Exercise:
What do the lines say, reproduced word for word, from the first of the entries below through the line bearing "Viewport: 2576px width, 1315px height."?

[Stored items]

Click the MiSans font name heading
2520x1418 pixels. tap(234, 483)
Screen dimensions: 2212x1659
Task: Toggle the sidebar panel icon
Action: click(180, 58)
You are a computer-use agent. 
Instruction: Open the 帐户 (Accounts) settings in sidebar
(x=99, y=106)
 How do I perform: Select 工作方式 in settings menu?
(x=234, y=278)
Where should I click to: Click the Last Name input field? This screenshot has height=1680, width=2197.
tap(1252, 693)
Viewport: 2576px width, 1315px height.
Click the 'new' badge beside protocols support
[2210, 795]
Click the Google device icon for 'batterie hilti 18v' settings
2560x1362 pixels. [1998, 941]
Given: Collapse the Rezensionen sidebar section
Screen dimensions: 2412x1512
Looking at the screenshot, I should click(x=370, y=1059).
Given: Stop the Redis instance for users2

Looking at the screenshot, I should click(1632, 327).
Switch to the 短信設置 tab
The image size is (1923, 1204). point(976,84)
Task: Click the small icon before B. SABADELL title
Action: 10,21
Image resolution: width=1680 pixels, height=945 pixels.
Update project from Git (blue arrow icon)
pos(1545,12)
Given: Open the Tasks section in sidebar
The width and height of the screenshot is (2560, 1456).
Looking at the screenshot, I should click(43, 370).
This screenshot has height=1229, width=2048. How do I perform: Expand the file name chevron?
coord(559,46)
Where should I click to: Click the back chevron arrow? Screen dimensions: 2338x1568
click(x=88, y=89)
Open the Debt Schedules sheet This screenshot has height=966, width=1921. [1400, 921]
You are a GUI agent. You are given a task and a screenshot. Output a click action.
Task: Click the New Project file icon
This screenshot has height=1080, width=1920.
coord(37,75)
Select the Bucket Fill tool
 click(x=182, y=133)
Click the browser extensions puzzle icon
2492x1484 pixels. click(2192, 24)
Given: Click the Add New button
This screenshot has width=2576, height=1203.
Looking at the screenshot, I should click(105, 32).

Exercise response:
Click the MiSans font name heading
2520x1418 pixels. tap(234, 483)
Screen dimensions: 2212x1659
Task: Toggle the sidebar panel icon
Action: click(180, 58)
You are a computer-use agent. 
Instruction: Open the 帐户 (Accounts) settings in sidebar
(x=99, y=106)
 How do I perform: Select 工作方式 in settings menu?
(x=234, y=278)
Where should I click to: Click the Last Name input field? This screenshot has height=1680, width=2197.
tap(1252, 693)
Viewport: 2576px width, 1315px height.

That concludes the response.